> _Task item_
Transcribe exactly, leaving out pictures, the lines from the one that holds "You are a computer-use agent." through the end of the data below, including both end lines and no others.

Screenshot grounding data

########

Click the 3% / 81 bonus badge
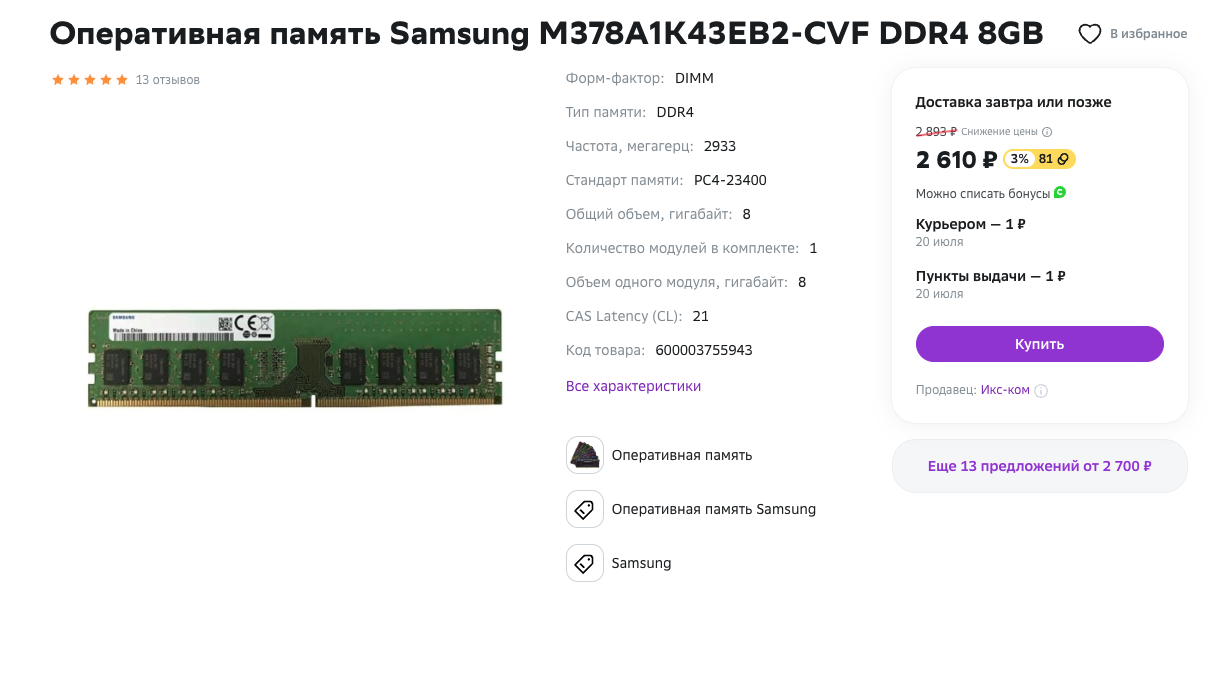1223x674 pixels. (x=1039, y=159)
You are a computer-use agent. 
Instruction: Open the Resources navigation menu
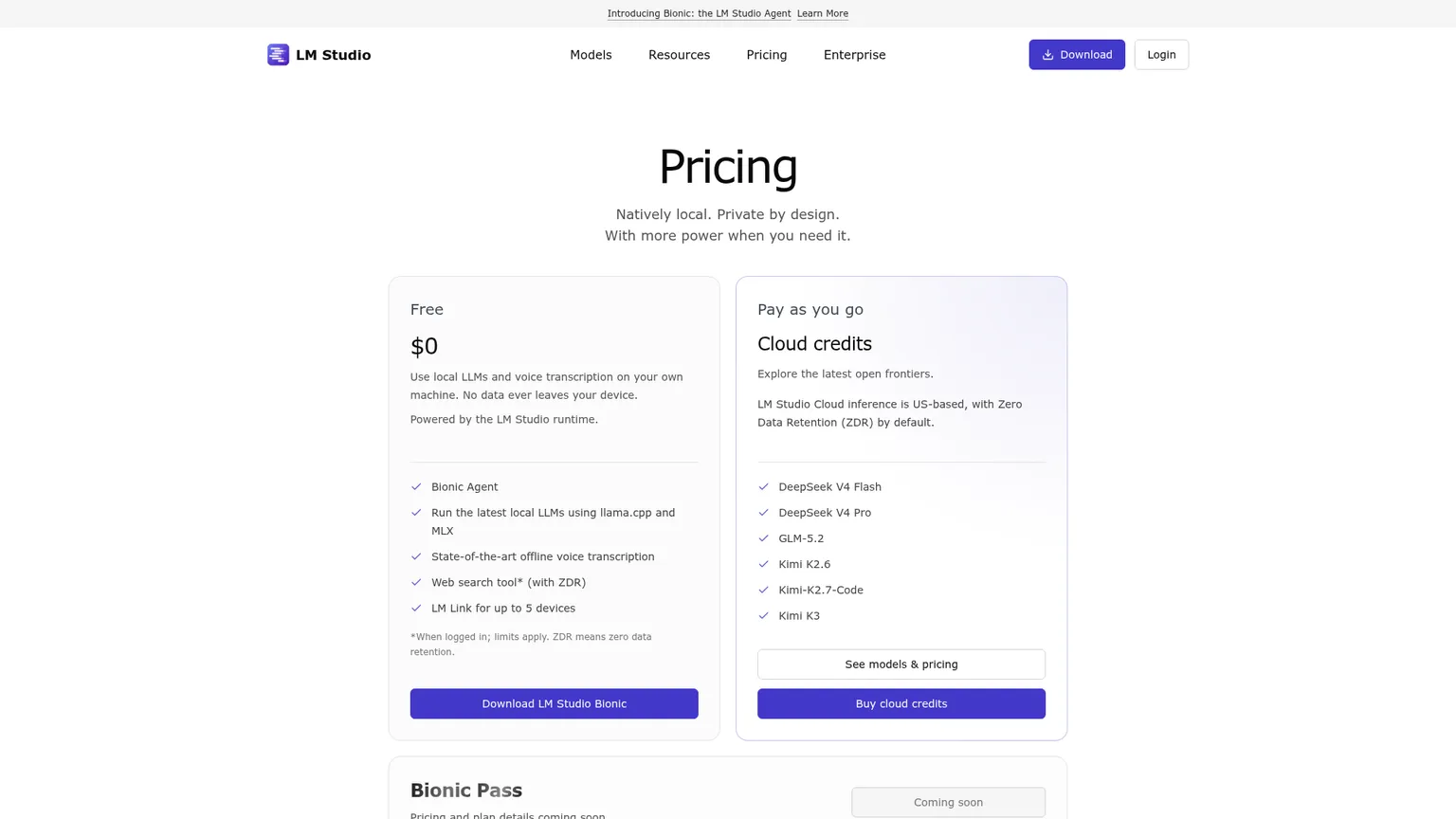[x=679, y=55]
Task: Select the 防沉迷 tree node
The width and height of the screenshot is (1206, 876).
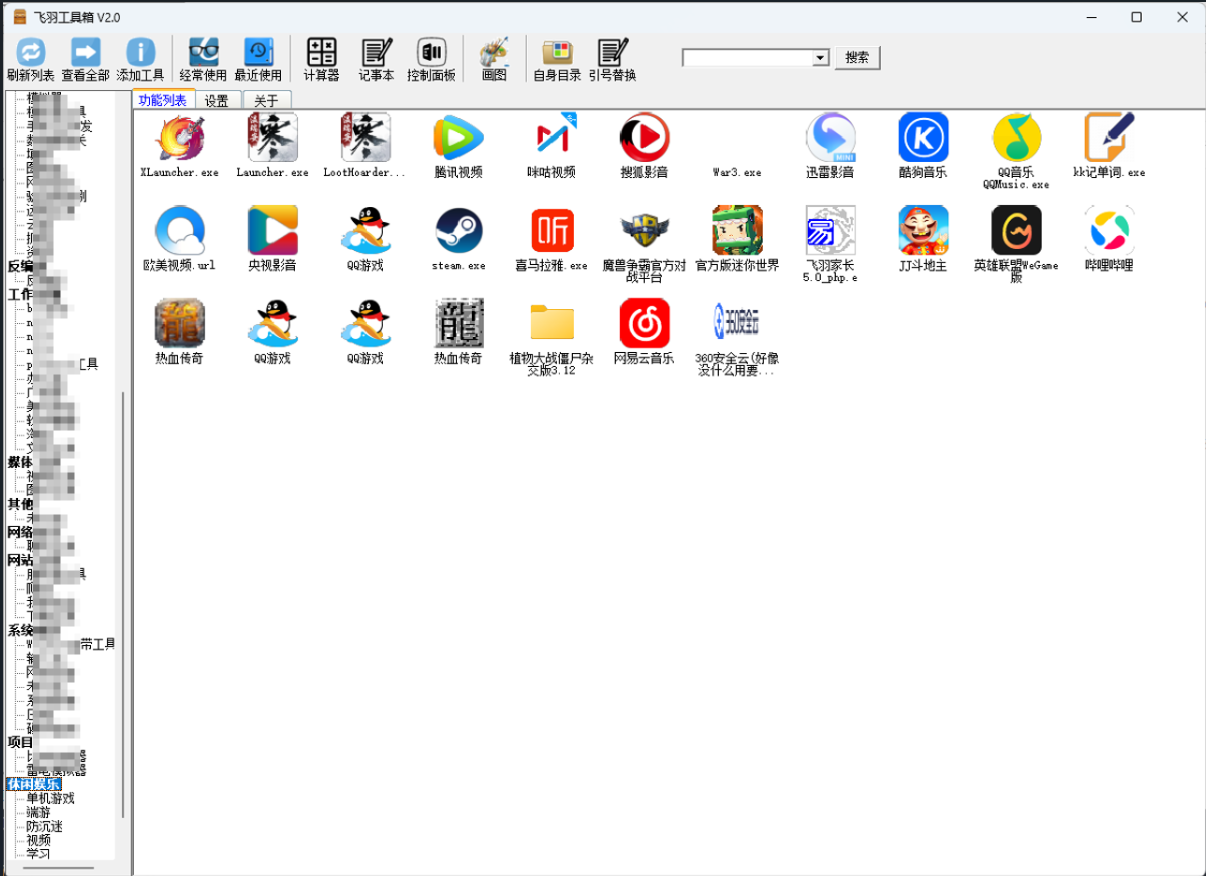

########

> _Expected answer_
You are a computer-use agent. 
Instruction: Open the Resources navigation menu
[x=679, y=55]
Task: Select the 防沉迷 tree node
The width and height of the screenshot is (1206, 876).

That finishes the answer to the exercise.